DIY and Participatory Urbanism

“ladder of participation,” a figure taken from a classic 1969 urban participation text written by Sherry Arnstein.44 This ladder- based figure of citizen participation moves from the lowly depths of manipulation and therapy to the more enlightened stages of “citizen power,” which includes partnership delegated power, and citizen control.

What could be some other possible models for participation, considering the complexity and skills required for participation in smart cities? What are the parameters that will ensure the success of one model over the other?

Guattari, together with his electronic card, is participating in the sensor based city, but if he does not have access he can become idiotic through the same technologies that would ordinarily make him a smart and participating citizen. What Deleuze describes through Guattari is an example of an interrupted or broken program of participation,  where the object- script that would facilitate participation can become a locus of control, differently articulated politics, or a machine society that unfolds in distinctly computational ways.

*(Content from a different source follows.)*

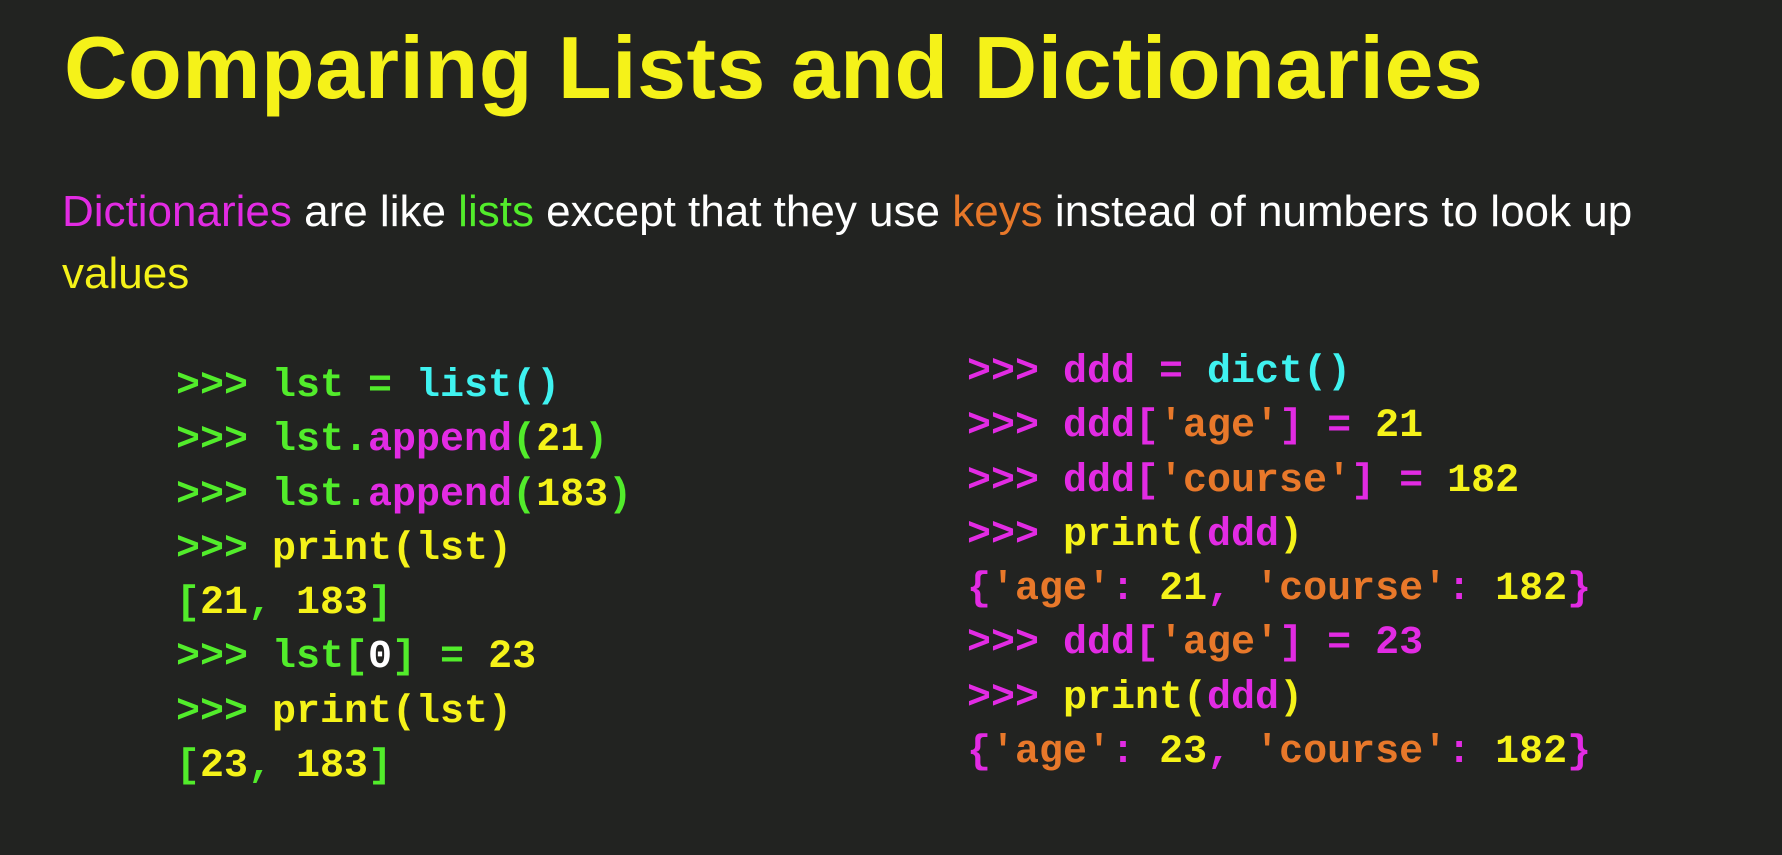 The height and width of the screenshot is (855, 1782). Describe the element at coordinates (404, 767) in the screenshot. I see `code-line: [23, 183]` at that location.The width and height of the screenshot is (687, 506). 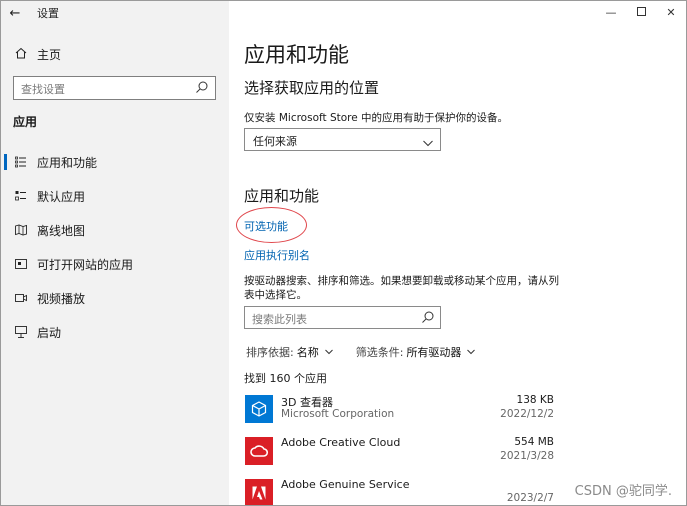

Are there any identifiable patterns in the scenarios of an interrupted program of participation. Can these elements be addressed and solved? Or these are inevitable?

 

Citizen Sensing in the Smart and Sustainable City – Neeta

“Theory of Smart Cities” , IBM authors involved with the Smarter Planet initiative suggest that the term ‘smart cities’ derived from ‘smart growth’, a concept used in urban planning in the late 1990s to describe strategies for curtailing sprawl and inefficient resource use which later changed to describe IT-enabled infrastructures and processes oriented toward such objectives.

So, the question arises, How did this transition from ‘smart growth’ to ‘smart cities’ take place? Where did this idea of desire for an IT enabled and networked city emerge and who guided this thought process of need for a networked and mechanically efficient city (smart city) as a progressive city?


A report funded by the Rockefeller foundation, the Institute for the Future suggests that smart cities are likely to be a ‘multi-trillion dollar global market.”

Are smart cities a need or the desire of citizens? And if ‘smart’ means efficient, would it be right to question the efficiency of cities we live in today. Are current cities inefficient? What is the optimal limit of efficiency, if that is the primary element we are looking at. Should the question be about a never ceasing want for efficiency or should it be more about being sufficient?


When code is meant to reprogram urban environments, it also becomes entangled in complex urban processes that interrupt the simple enactment of scripts.

Considering the complex nature of programmability, weaved into the fabric of urban processes it would be interesting to look at how the idea of a networked city with a primary focus on digital infrastructure ( to make it efficient and smart ) evolves with the evolving technologies and changing game players. Sensing citizen data and using this big data for decision making and the idea of connectivity using digital infrastructures is smart today. Will it be dumb in the future? Will it be replaced by concepts more rigorous, more intrusive or participative? Sensing a direction of this evolution and change is an important aspect to consider to realise when is it a time to slow down.